::: Data rows

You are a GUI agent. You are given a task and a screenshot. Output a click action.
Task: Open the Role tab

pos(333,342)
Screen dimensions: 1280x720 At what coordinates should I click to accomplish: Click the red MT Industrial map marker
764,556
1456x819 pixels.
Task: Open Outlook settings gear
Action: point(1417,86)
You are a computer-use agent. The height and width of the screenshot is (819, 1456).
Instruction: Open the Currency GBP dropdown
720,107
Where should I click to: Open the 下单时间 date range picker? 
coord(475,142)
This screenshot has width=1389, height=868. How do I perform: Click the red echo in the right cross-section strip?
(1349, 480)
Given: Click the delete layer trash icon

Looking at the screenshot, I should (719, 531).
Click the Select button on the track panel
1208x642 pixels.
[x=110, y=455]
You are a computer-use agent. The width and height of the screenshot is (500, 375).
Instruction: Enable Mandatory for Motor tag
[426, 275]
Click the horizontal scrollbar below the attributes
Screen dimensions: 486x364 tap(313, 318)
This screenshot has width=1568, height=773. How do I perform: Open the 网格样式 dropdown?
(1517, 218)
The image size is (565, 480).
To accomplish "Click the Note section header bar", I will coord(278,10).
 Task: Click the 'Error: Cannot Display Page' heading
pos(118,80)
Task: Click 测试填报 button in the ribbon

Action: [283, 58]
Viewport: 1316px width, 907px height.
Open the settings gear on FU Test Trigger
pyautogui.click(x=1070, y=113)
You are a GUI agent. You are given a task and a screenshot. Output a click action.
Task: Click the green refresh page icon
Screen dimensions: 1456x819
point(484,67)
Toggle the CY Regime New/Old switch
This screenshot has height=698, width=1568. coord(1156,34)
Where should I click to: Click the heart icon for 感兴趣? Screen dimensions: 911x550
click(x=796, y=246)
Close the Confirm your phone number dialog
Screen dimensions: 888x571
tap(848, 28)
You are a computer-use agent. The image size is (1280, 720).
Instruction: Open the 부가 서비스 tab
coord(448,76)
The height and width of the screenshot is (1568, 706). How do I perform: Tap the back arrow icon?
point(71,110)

::::::

Set task - Format every line of the data above as a numbered list, leaving out the blank lines.

Problem solution -
1. You are a GUI agent. You are given a task and a screenshot. Output a click action.
2. Task: Open the Role tab
3. pos(333,342)
4. Screen dimensions: 1280x720 At what coordinates should I click to accomplish: Click the red MT Industrial map marker
5. 764,556
6. 1456x819 pixels.
7. Task: Open Outlook settings gear
8. Action: point(1417,86)
9. You are a computer-use agent. The height and width of the screenshot is (819, 1456).
10. Instruction: Open the Currency GBP dropdown
11. 720,107
12. Where should I click to: Open the 下单时间 date range picker? 
13. coord(475,142)
14. This screenshot has width=1389, height=868. How do I perform: Click the red echo in the right cross-section strip?
15. (1349, 480)
16. Given: Click the delete layer trash icon
17. Looking at the screenshot, I should (719, 531).
18. Click the Select button on the track panel
19. 1208x642 pixels.
20. [x=110, y=455]
21. You are a computer-use agent. The width and height of the screenshot is (500, 375).
22. Instruction: Enable Mandatory for Motor tag
23. [426, 275]
24. Click the horizontal scrollbar below the attributes
25. Screen dimensions: 486x364 tap(313, 318)
26. This screenshot has width=1568, height=773. How do I perform: Open the 网格样式 dropdown?
27. (1517, 218)
28. The image size is (565, 480).
29. To accomplish "Click the Note section header bar", I will coord(278,10).
30.  Task: Click the 'Error: Cannot Display Page' heading
31. pos(118,80)
32. Task: Click 测试填报 button in the ribbon
33. Action: [283, 58]
34. Viewport: 1316px width, 907px height.
35. Open the settings gear on FU Test Trigger
36. pyautogui.click(x=1070, y=113)
37. You are a GUI agent. You are given a task and a screenshot. Output a click action.
38. Task: Click the green refresh page icon
39. Screen dimensions: 1456x819
40. point(484,67)
41. Toggle the CY Regime New/Old switch
42. This screenshot has height=698, width=1568. coord(1156,34)
43. Where should I click to: Click the heart icon for 感兴趣? Screen dimensions: 911x550
44. click(x=796, y=246)
45. Close the Confirm your phone number dialog
46. Screen dimensions: 888x571
47. tap(848, 28)
48. You are a computer-use agent. The image size is (1280, 720).
49. Instruction: Open the 부가 서비스 tab
50. coord(448,76)
51. The height and width of the screenshot is (1568, 706). How do I perform: Tap the back arrow icon?
52. point(71,110)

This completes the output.